Si je dis que la réalité d’un Québécois qui est d’une autre ethnicité, qui se voit, c’est toujours un p’tit moins pour certains ici, je suis une ostie de fille pas reconnaissante de tout ce que le Québec lui a donné. Si je critique les taxes, mais que je suis d'accord qu'on doit financer l'école et la santé, je suis une parvenue qui a pas de valeurs sociales.


Si je pense que la politique ne devrait pas s'immiscer dans toutes les sphères de notre vie, mais que je réclame de l'aide pour ceux qui en ont vraiment besoin, je suis une petite opportuniste sans conviction.
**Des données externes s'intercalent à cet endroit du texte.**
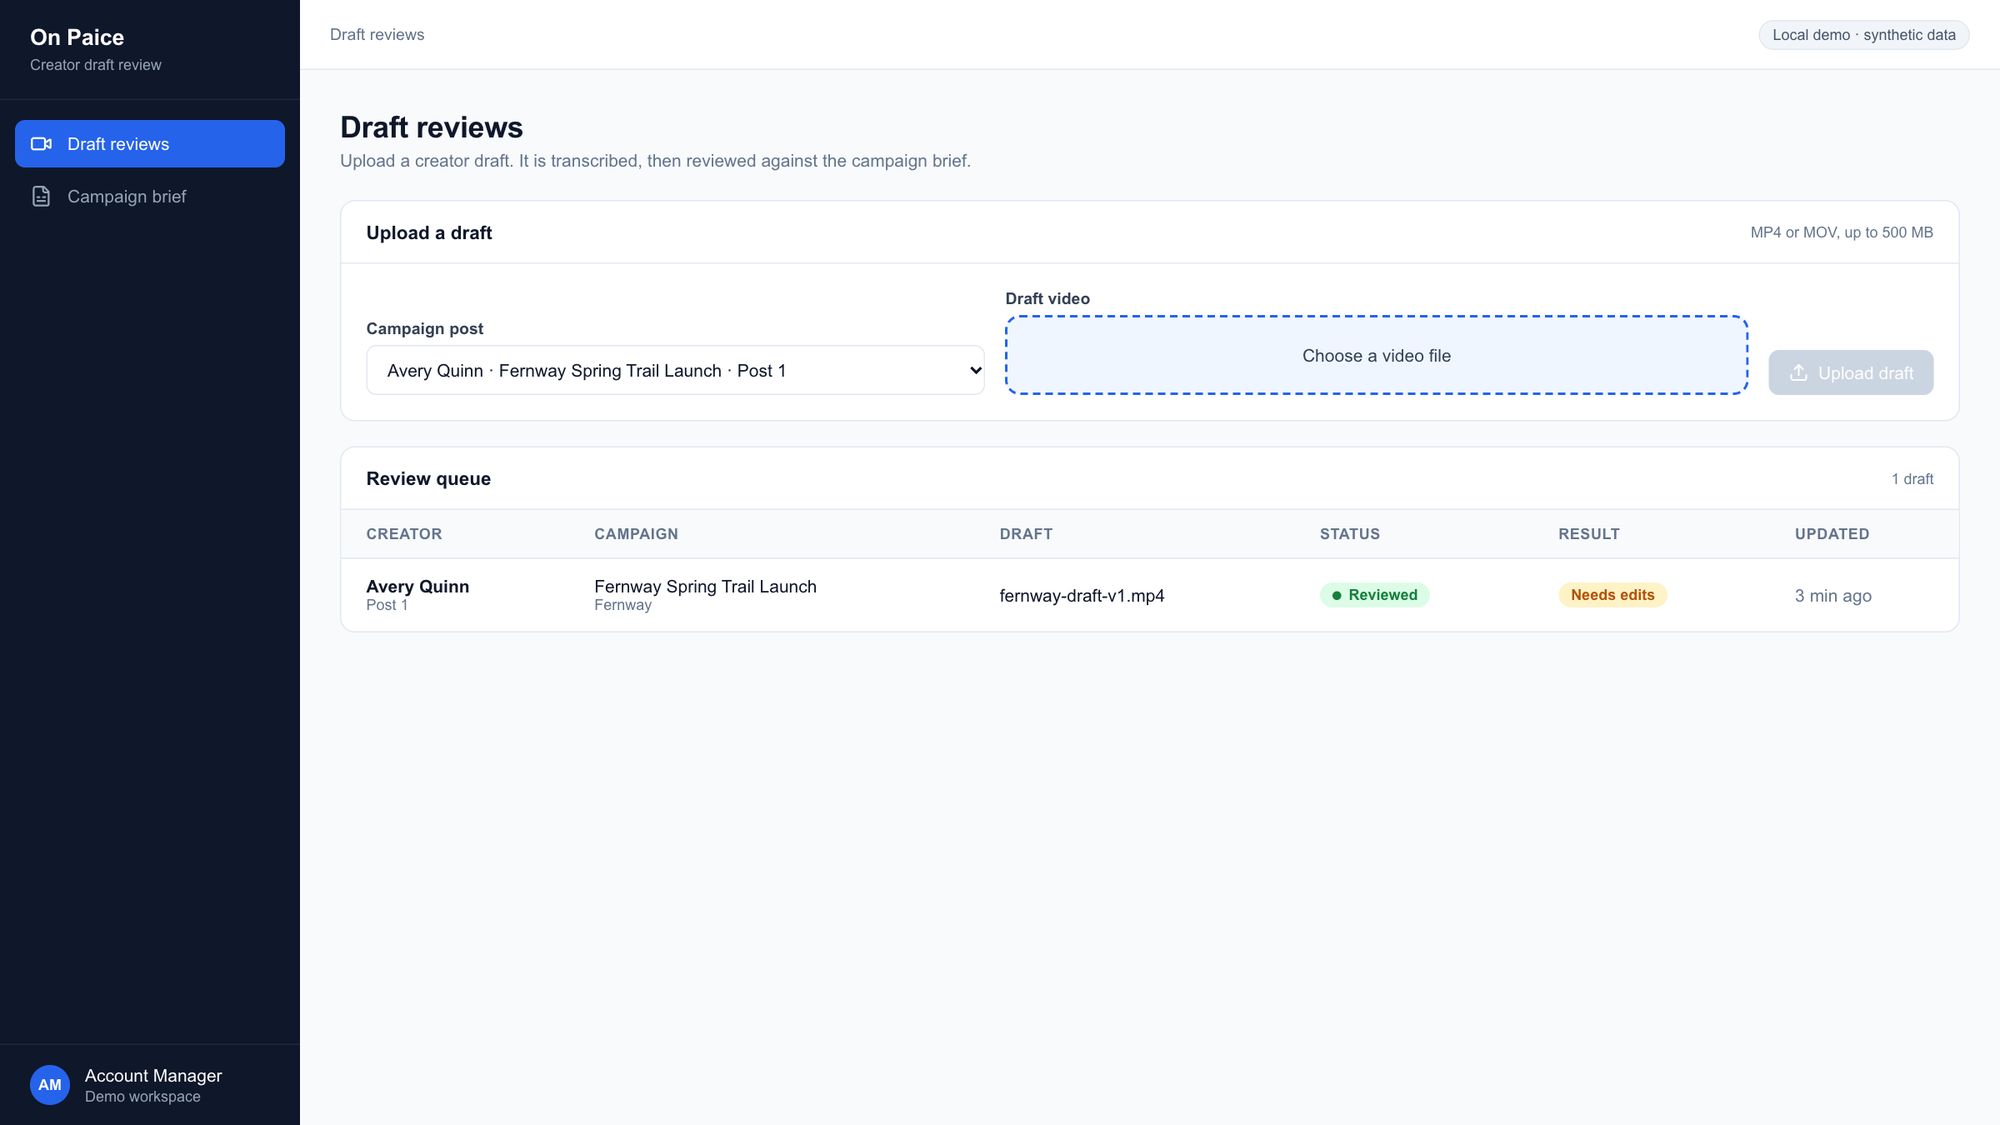
Task: Click the upload arrow icon on Upload draft
Action: [1798, 373]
Si je dis qu'il faut se parler pour s'entendre mais que je refuse de voter pour n'importe qui, je suis une petite pleurnicheuse qui ne sait pas ce qu'elle veut.


Et si je crois en la liberté d'expression, mais que je pense que les propos haineux ne devraient pas être tolérés, je suis une gauchiste qui veut la censure. Si je dis qu'un vieil humour n'est plus pertinent, mais que je ne suis pas pour que le comédien soit banni à vie, je suis une lâche qui a pas de couilles. (Ça tombe ben, j’en ai pas!)
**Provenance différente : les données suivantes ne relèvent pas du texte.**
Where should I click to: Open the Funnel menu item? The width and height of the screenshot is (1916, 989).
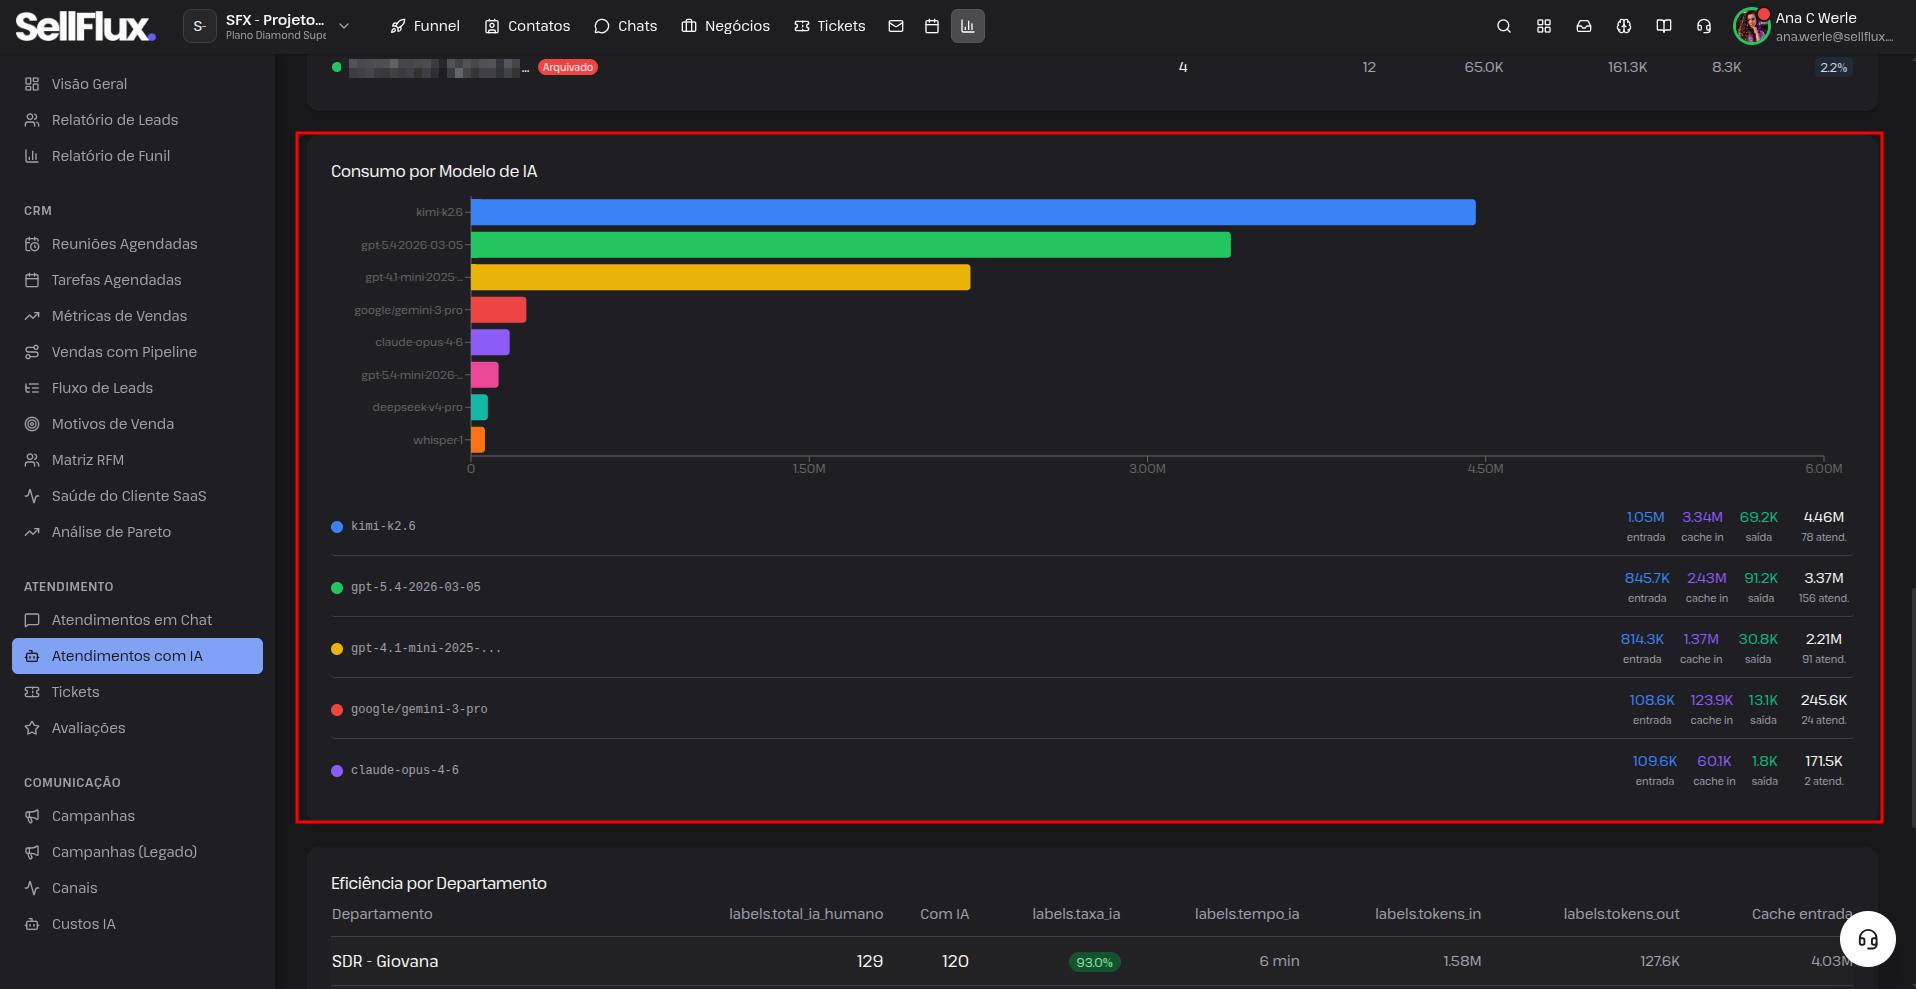[425, 26]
Si je pense qu'il faut un gouvernement fort pour protéger le peuple, mais que je n'ai pas trouvé brillante l’idée du couvre-feu pour la population générale même si je m’y suis conformée, je suis une conspirationniste de l'establishment. Si je dis que nos infirmières sont des héroïnes, mais que je critique leur embauche au privé, je suis une ingrate qui crache sur nos anges gardiens.


Si je dis qu'il faut couper dans les dépenses publiques, mais que je veux de meilleurs services, je suis une capitaliste froide qui veut affamer le monde. Si je pense que la souveraineté est une option, mais que je suis contre la séparation à tout prix, je suis une colonisée qui a honte de sa culture.


Ce qui est fascinant, c’est que chacune de ces étiquettes me vient de gens qui, au fond, partagent les mêmes craintes et frustrations. Leurs boîtes sont peut-être différentes, mais elles sont toutes construites sur le même principe : la peur de ce qui ne cadre pas, de ce qui est complexe, de ce qui ne peut pas être rangé. Et si au lieu d'être une boîte, j'étais juste une personne? Une personne qui pense, qui s'adapte, qui ne rentre pas dans les cases. Serait-ce si terrible?